Vincenzo Monti (Civitella del Tronto, 12 ottobre 1906Pescara, 2 febbraio 1981) è stato un imprenditore italiano, fondatore dell'omonimo marchio di abbigliamento.

Biografia[modifica | modifica wikitesto]

Figlio unico di Attilio, un venditore ambulante di tessuti nei mercati di Abruzzo e Marche, abbandona gli studi dopo la licenza elementare per affiancare suo padre e apprendere il mestiere direttamente sul campo. La sua idea di perfezionarsi con una lunga gavetta sfuma quando, nel 1921, un incidente costringe il genitore a ritirarsi. A soli quindici anni, con una minima cultura e tanta voglia di emergere negli affari, subentra nell'attività e la porta avanti con dedizione e grande spirito di sacrificio. Appena l'età glielo consente acquista un autocarro SPA C9000 e riesce ad ampliare il suo giro di affari oltre i soli mercati abruzzesi, dove si era ristretto a causa della giovane età, affiancando a quelle delle Marche le piazze non ancora battute dell'alto Lazio e del Molise.

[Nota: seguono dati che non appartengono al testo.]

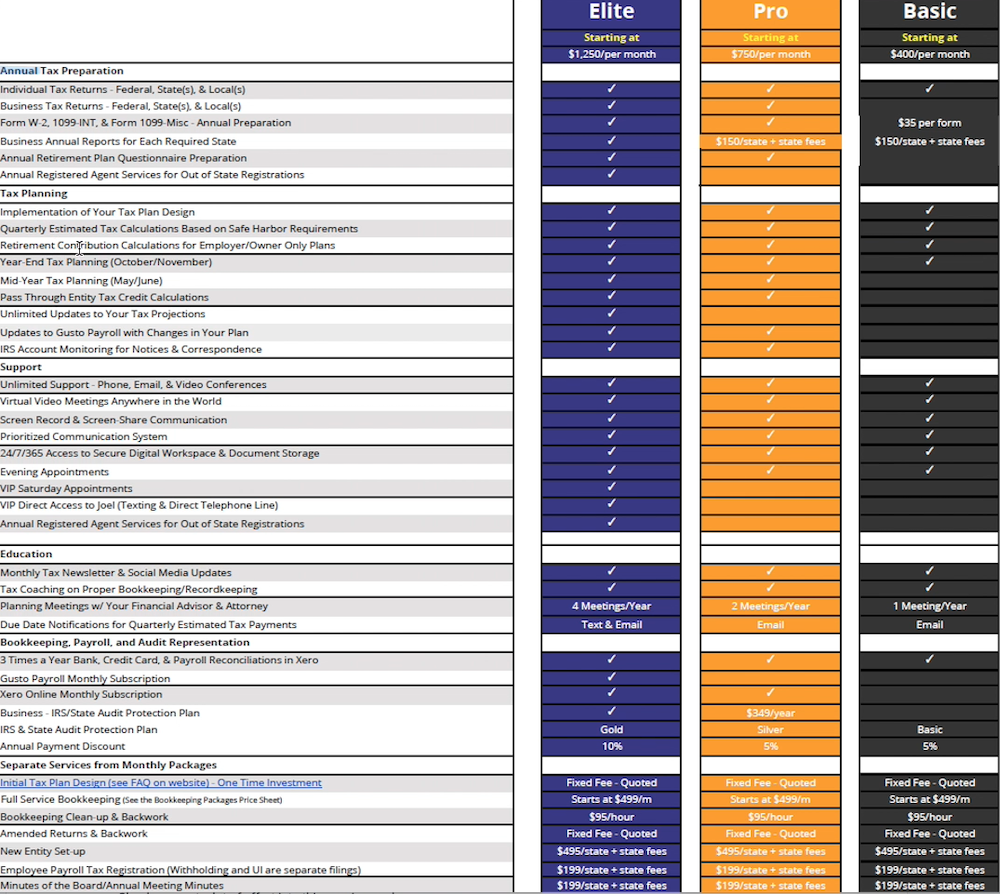Select the Gold audit protection cell under Elite
This screenshot has width=1000, height=894.
tap(611, 729)
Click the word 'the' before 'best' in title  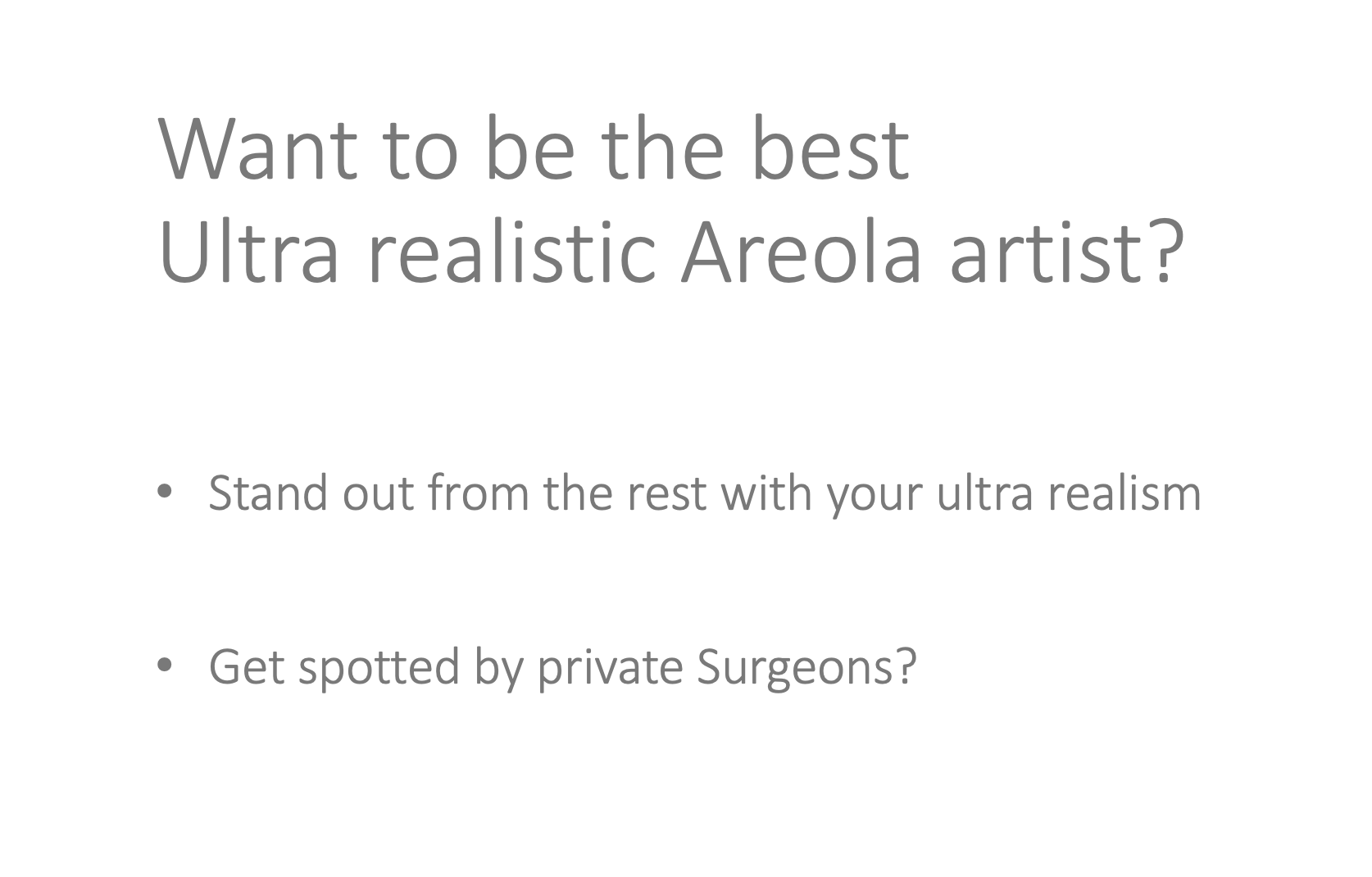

Gli affari devono andare senz'altro bene se nel 1933, trasferitosi coi genitori a Pescara da poco diventata provincia, può coronare l'antico sogno di suo padre abbandonando l'ambulantato per aprire una rivendita all'ingrosso di stoffe e tessuti per i venditori ambulanti, cui affianca tre anni dopo un attiguo esercizio di vendita al minuto.

Mantenuta al meglio l'attività durante la guerra deve affrontare una costosa e impegnativa ricostruzione alla cessazione delle ostilità, quando entrambi i locali sono stati pesantemente danneggiati dai bombardamenti. Tra il 1946 e il 1950 l'aumento della popolazione residente di Pescara - cui non corrisponde un aumento delle possibilità di occupazione - e l'andamento negativo dei prezzi delle manifatture portano ad un leggero declino nel mercato del tessile, non rovinoso ma sufficiente a far maturare la scelta di abbandonare il commercio per intraprendere la produzione industriale di abiti confezionati, per la quale fonda nel 1950 la Monti Srl. L'anno successivo, nel 1951, inaugura il suo primo stabilimento nel centro di Pescara, dove impiega duecento persone tra impiegati e operai. Grazie ai finanziamenti erogati dalla Cassa del Mezzogiorno e ai mutui agevolati accordati dal comune, nel 1954 fonda la Monti Confezioni Spa ed apre un secondo stabilimento produttivo a Roseto degli Abruzzi dove occupa 300 addetti. La produzione complessiva di quei primi anni cinquanta è di circa 70.000 capi all'anno, in parte esportati in Europa e negli Stati Uniti. Come tutti i piccoli e grandi imprenditori dell'epoca Monti approfitta del tasso di crescita dei consumi attestato al 4,9% annuo[1], l'attività aumenta senza soste e nel giro di un decennio gli addetti arrivano a 1300 persone. Un lieve ma deciso declino nel settore dei tessili lo spinge ad effettuare nel 1955 un viaggio di studio negli Stati Uniti, nel quale rimane impressionato dall'utilizzo che già si faceva oltreoceano dei sistemi informatizzati del tempo. Al suo ritorno porta con sé la decisione di dotare i suoi impianti di un sistema di elaborazione automatica dei modelli, realizzato con i coevi elaboratori prodotti dalla Olivetti e realizzata grazie ai vantaggi economici (sgravi fiscali, contributi), della Cassa del Mezzogiorno.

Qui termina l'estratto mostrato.